EXCERPT TO READ>
'''
What is the thought process behind this decision?
To me, it seems hampering, since it prevents "chaining" of list processing (e.g. mylist.reverse().append('a string')[:someLimit]). I imagine it might be that "The Powers That Be" decided that list comprehension is a better paradigm (a valid opinion), and so didn't want to encourage other methods - but it seems perverse to prevent an intuitive method, even if better alternatives exist.
This question is specifically about Python's design decision to return None from mutating list methods like .append. Novices often write incorrect code that expects .append (in particular) to return the same list that was just modified.
For the simple question of "how do I append to a list?" (or debugging questions that boil down to that problem), see Why does "x = x.append([i])" not work in a for loop?.
To get modified versions of the list, see:
For .sort: How can I get a sorted copy of a list?
For .reverse: How can I get a reversed copy of a list (avoid a separate statement when chaining a method after .reverse)?
The same issue applies to some methods of other built-in data types, e.g. set.discard (see How to remove specific element from sets inside a list using list comprehension) and dict.update (see Why doesn't a python dict.update() return the object?).
The same reasoning applies to designing your own APIs. See Is making in-place operations return the object a bad idea?.
The general design principle in Python is for functions that mutate an object in-place to return None. I'm not sure it would have been the design choice I'd have chosen, but it's basically to emphasise that a new object is not returned.
Guido van Rossum (our Python BDFL) states the design choice on the Python-Dev mailing list:
I'd like to explain once more why I'm so adamant that sort() shouldn't
return 'self'.
'''
SET TASK A> How would you recast the excerpt's paragraph starting "The same issue applies" as a short list that keeps its main facts?
SET TASK B> Retype the stretch of the excerpt from "The general design" through "is not returned.".
The records below the excerpt come from a separate source.

INFORMATION SUPPLIED>
'''
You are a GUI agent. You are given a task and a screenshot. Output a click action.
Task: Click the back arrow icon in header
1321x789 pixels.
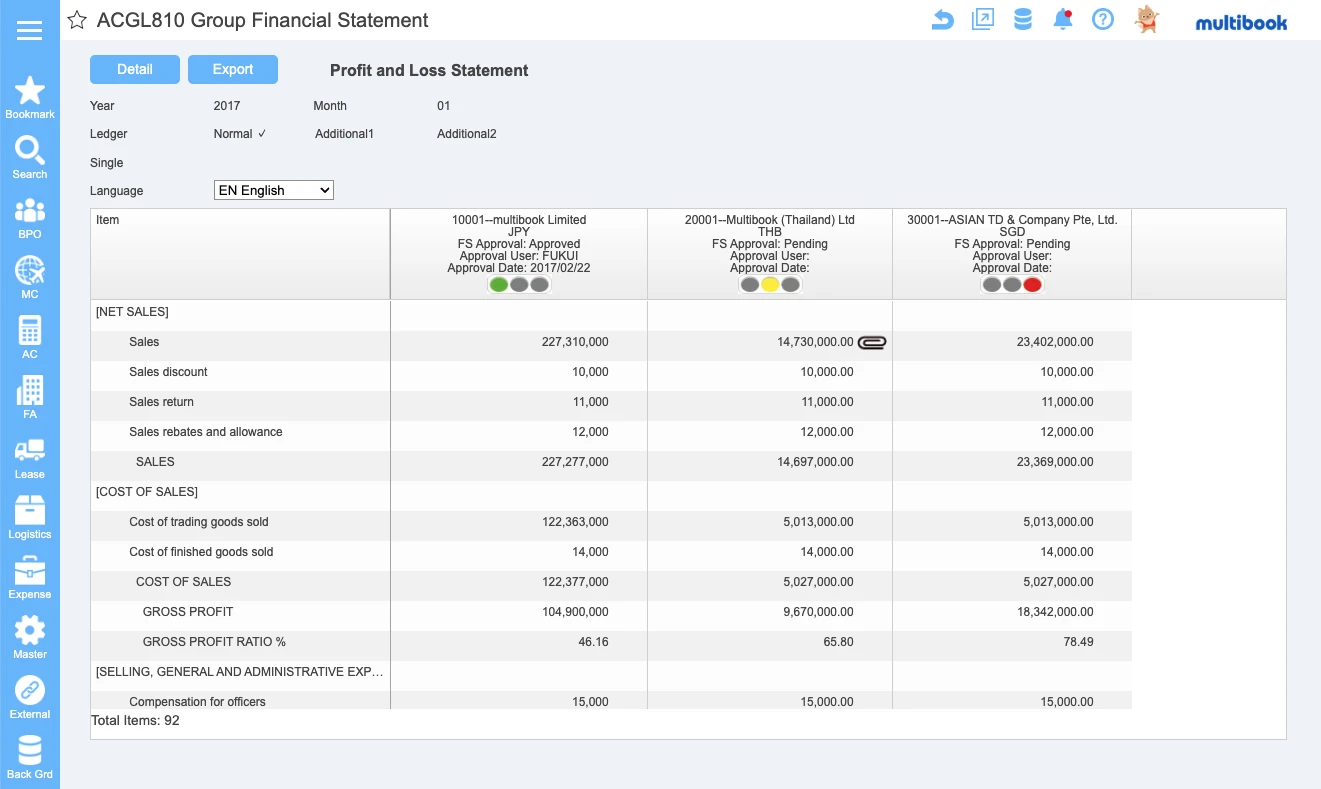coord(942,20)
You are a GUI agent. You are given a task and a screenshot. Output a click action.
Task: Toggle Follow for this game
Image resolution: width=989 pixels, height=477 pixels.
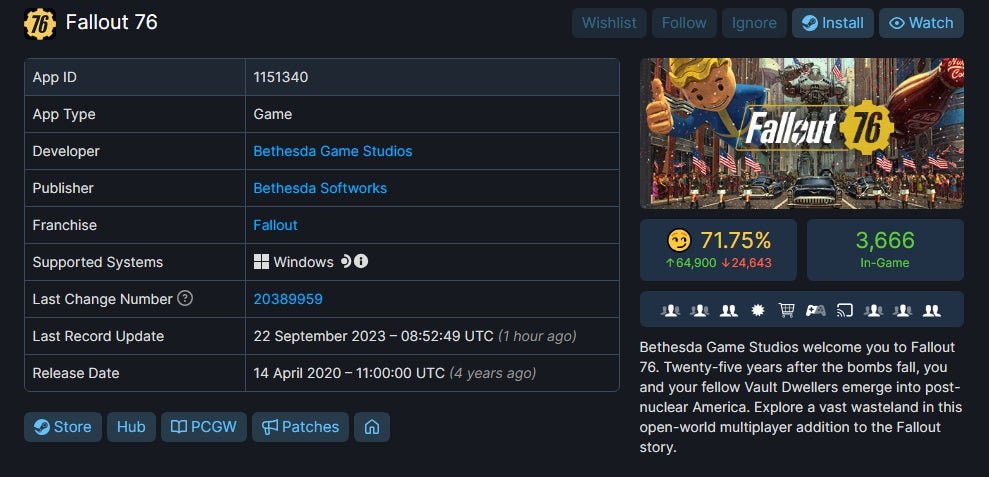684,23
'''
'''
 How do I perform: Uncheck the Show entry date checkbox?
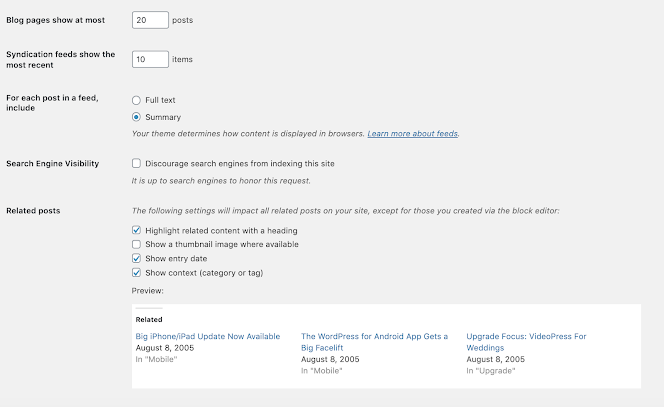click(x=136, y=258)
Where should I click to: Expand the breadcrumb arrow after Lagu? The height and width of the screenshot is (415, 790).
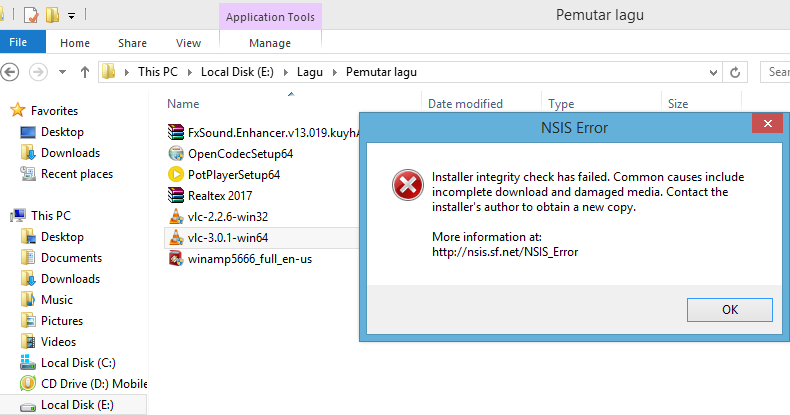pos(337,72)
'''
TASK ANSWER A>
Mutating methods of other built-in types that also return None:
- set.discard (see How to remove specific element from sets inside a list using list comprehension)
- dict.update (see Why doesn't a python dict.update() return the object?)

TASK ANSWER B>
The general design principle in Python is for functions that mutate an object in-place to return None. I'm not sure it would have been the design choice I'd have chosen, but it's basically to emphasise that a new object is not returned.